Keshubhai Patel party a big threat to Modi?
While Gujarat chief minister Narendra Modi is busy marketing 'brand Modi' and harping on about his commitment for the state, Saurashtra — a region dominated by the Patel community in his state — is being seen as a 'danger zone' by the poll pundits for Modi.
If the recent verdict in the Naroda-Patiya case of post-Godhra riots is expected to affect BJP’s poll prospects, former BJP leader and Patel strongman, Keshubhai Patel’s newly-formed Gujarat Parivartan Party (GPP) is likely to pose a major threat to Modi’s ambition of comfortably winning the coming Assembly polls for the third time in a row.
Out of the total 182 Assembly constituencies, more than 40 fall in the Saurashtra region where BJP had been defeating its arch rival Congress with a slender margin. With the GPP deciding to contest at all the Assembly seats, including in the Saurashtra region, it will only dent BJP’s votebank.

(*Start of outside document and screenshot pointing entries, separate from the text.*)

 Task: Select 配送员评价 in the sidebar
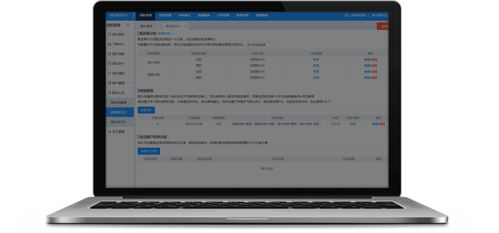point(119,122)
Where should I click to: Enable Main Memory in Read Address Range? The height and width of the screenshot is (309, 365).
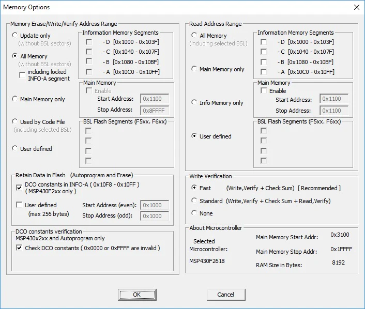[x=264, y=91]
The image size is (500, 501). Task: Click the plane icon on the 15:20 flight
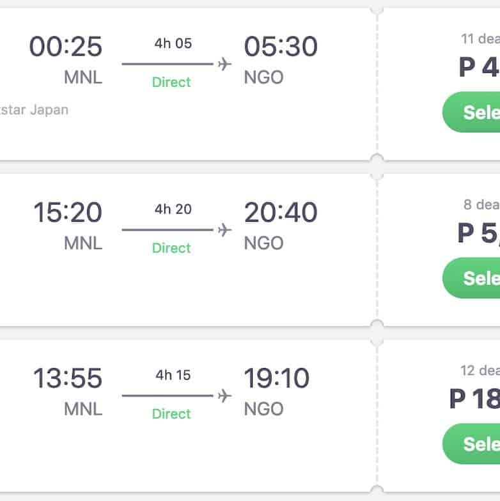[224, 230]
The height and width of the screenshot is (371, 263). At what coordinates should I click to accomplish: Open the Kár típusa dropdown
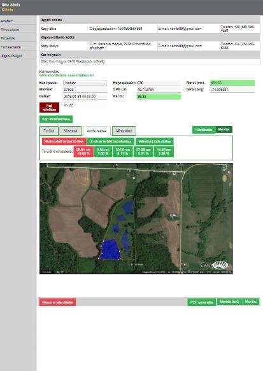(x=85, y=83)
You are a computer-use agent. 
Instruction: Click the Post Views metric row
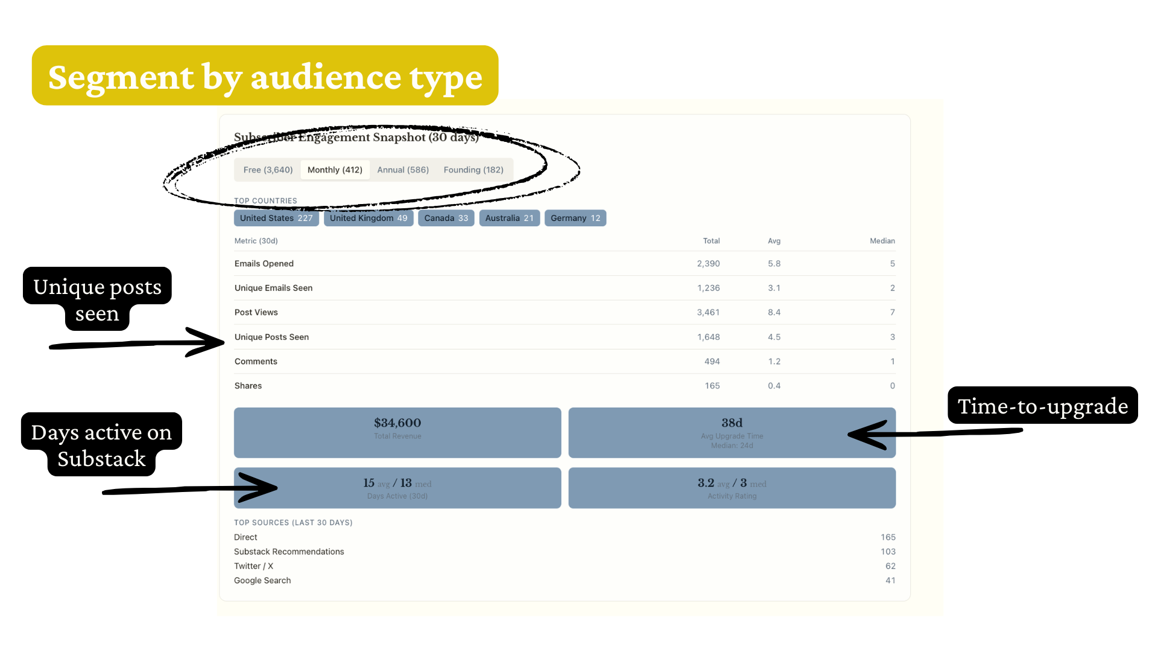click(256, 312)
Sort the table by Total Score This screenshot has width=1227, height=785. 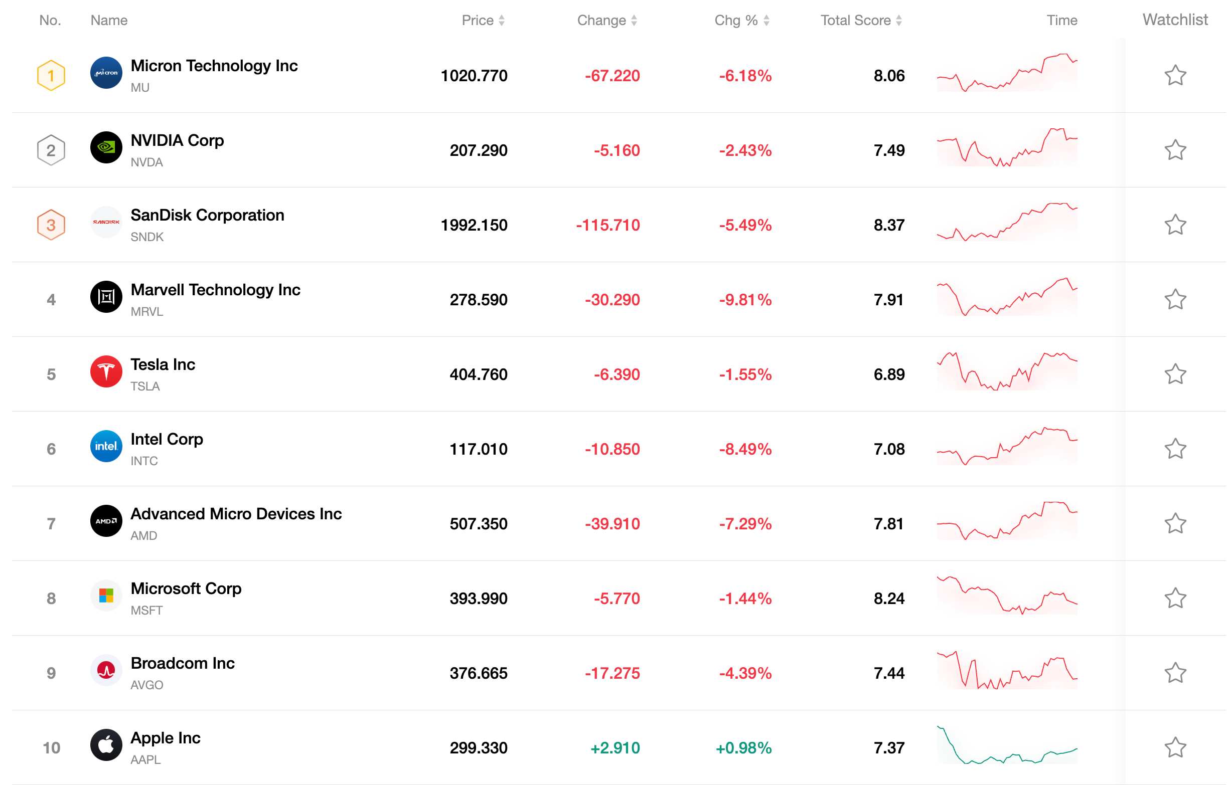point(861,20)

If this happen, it will also affect Mr Modi’s plan of playing a larger role in the national political scenario. Mr Modi is considered to be an aspirant for the Prime Minister’s post.
Though the Patel community is considered as BJP’s traditional vote bank, the community also votes for the Congress. Keshubhai Patel, who has been critical of Modi’s style of functioning, has a strong clout in the region, which has left the BJP worried.
While Modi has been busy reaching out to the younger generation and trying to get an image makeover, Patel has been focusing his election campaign in the Saurashtra region, including Rajkot, Junagarh and Jamnagar, where the Patel community dominates.
Keshubhai Patel, who was leading the dissident camp against Mr Modi, quit the saffron party and formed his own outfit in August after the BJP leadership refused to act on his demand of leadership change in Gujarat.
Adding to Modi’s trouble, the delimitation exercise has drastically changed the electoral profile in his state.